(Data excerpts begins)

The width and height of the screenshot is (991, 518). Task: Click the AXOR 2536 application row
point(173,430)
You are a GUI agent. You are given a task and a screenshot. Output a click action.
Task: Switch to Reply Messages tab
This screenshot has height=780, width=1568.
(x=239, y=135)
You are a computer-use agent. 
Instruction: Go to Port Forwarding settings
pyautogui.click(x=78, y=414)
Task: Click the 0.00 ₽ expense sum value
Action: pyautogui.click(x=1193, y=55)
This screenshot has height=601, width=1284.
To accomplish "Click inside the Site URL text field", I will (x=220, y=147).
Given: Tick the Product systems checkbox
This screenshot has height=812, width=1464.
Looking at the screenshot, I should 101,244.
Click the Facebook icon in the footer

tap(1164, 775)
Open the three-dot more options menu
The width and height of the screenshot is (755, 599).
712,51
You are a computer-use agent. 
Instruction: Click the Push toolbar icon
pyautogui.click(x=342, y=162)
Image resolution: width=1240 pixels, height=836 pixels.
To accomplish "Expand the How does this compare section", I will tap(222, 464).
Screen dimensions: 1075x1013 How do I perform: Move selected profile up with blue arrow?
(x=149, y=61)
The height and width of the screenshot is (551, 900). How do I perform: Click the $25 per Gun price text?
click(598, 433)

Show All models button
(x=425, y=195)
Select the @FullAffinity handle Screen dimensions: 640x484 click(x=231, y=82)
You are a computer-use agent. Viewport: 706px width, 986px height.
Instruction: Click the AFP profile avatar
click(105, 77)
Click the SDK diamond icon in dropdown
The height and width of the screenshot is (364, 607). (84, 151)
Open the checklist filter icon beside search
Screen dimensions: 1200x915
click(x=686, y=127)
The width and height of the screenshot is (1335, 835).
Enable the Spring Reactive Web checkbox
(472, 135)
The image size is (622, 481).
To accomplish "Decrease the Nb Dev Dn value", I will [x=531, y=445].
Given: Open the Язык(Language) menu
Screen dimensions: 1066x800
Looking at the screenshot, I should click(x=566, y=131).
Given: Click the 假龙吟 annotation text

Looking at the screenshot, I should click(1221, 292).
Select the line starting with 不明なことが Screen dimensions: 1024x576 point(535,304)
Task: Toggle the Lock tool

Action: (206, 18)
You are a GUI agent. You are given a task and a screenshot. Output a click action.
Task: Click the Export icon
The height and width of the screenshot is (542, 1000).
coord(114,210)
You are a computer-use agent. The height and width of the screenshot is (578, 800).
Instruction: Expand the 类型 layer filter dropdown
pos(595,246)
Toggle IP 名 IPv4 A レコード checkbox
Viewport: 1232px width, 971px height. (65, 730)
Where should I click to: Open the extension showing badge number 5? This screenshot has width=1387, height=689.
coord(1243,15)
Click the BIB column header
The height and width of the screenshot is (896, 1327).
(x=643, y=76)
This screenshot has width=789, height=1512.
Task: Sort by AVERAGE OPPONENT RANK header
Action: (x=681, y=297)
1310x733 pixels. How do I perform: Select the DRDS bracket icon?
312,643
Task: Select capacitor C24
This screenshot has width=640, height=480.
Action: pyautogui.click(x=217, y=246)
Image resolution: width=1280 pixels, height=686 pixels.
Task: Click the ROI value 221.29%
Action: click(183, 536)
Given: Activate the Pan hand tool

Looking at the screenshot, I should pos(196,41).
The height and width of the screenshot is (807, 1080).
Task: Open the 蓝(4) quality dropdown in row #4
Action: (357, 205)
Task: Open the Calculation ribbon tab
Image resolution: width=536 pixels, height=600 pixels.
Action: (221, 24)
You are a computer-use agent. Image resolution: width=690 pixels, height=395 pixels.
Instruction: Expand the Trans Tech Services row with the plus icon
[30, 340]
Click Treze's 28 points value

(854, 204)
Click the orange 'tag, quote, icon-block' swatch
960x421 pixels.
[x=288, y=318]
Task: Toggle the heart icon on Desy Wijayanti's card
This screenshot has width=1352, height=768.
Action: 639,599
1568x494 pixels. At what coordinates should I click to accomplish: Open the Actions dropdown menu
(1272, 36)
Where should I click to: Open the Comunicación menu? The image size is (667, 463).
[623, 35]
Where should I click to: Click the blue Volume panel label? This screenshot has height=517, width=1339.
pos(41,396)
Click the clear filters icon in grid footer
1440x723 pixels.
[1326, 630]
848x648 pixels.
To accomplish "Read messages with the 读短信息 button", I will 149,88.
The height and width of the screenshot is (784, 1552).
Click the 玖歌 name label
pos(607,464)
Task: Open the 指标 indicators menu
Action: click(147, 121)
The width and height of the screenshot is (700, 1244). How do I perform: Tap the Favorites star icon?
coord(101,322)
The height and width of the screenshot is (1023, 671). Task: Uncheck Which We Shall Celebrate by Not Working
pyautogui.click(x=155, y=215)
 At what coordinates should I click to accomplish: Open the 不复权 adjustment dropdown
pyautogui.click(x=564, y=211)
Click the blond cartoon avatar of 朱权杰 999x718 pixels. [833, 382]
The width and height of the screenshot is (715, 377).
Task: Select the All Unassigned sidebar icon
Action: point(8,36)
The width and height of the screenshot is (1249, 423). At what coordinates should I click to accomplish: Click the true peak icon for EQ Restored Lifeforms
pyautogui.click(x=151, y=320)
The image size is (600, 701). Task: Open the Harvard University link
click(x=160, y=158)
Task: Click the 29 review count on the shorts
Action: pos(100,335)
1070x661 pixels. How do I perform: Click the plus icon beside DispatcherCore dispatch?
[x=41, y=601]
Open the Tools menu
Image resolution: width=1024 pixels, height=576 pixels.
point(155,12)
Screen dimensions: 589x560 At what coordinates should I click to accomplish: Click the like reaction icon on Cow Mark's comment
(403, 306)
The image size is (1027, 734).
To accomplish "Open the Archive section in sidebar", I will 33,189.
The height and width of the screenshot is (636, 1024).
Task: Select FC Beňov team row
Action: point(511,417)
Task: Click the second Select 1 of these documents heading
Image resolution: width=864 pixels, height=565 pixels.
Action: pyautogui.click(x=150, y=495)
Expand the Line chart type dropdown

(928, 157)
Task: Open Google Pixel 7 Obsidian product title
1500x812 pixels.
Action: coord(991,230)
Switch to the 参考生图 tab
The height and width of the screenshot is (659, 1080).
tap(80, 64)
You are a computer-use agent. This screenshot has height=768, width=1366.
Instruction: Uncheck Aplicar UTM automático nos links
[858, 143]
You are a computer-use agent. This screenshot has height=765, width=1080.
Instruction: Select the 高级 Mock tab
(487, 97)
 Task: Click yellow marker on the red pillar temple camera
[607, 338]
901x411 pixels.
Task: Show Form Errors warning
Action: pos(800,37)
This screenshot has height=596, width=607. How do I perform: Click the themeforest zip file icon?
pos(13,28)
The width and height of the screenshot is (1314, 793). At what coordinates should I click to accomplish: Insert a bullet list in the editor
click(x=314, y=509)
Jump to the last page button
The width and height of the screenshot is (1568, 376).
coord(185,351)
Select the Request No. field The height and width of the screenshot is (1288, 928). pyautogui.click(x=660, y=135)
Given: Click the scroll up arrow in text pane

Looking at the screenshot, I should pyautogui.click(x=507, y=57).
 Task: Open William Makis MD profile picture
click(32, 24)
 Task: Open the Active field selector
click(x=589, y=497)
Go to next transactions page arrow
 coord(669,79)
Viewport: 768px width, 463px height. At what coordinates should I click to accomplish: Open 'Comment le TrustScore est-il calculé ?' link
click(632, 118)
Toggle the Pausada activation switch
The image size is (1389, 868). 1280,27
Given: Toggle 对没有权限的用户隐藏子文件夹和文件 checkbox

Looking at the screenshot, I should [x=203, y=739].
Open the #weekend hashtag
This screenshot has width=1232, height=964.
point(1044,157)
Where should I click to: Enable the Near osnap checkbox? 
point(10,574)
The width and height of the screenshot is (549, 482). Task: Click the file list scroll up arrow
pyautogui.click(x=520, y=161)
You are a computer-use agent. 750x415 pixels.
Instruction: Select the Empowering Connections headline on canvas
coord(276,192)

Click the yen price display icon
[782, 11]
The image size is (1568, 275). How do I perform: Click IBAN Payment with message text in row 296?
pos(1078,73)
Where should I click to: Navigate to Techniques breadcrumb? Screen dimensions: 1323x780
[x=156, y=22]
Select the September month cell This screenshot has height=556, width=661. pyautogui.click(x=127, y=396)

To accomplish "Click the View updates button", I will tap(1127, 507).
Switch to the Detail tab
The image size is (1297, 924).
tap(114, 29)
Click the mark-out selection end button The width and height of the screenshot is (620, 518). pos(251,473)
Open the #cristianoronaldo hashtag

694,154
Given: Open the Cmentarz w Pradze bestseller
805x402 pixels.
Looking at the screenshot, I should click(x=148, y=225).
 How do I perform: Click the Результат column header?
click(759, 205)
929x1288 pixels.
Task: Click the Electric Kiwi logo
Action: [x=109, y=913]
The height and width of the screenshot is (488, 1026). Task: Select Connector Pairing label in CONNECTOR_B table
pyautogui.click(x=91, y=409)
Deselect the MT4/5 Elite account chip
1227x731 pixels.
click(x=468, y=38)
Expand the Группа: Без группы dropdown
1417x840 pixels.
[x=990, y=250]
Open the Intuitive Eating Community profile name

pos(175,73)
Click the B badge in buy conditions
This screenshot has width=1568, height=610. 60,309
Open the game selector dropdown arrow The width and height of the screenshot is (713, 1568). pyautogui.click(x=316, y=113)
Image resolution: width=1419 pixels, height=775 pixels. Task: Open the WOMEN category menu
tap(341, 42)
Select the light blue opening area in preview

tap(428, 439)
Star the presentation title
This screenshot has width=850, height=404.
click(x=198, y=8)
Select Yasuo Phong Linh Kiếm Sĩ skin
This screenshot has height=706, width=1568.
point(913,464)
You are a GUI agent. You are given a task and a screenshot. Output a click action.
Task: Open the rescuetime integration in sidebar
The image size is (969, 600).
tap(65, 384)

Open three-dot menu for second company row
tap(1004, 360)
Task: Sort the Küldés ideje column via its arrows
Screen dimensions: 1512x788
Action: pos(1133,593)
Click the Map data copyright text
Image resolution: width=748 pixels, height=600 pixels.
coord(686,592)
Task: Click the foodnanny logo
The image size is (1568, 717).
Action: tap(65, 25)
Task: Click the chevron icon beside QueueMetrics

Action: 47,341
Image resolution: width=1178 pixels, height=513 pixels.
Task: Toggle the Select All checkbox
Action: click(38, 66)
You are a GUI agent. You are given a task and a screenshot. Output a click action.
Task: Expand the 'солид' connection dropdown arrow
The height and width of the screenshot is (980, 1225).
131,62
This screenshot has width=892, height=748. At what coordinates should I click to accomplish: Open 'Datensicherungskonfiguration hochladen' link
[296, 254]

(Data excerpts ends)

**What is expected**
Work out how many lines of the listing contain the string "title". Please reply with the number only.

**Response**
2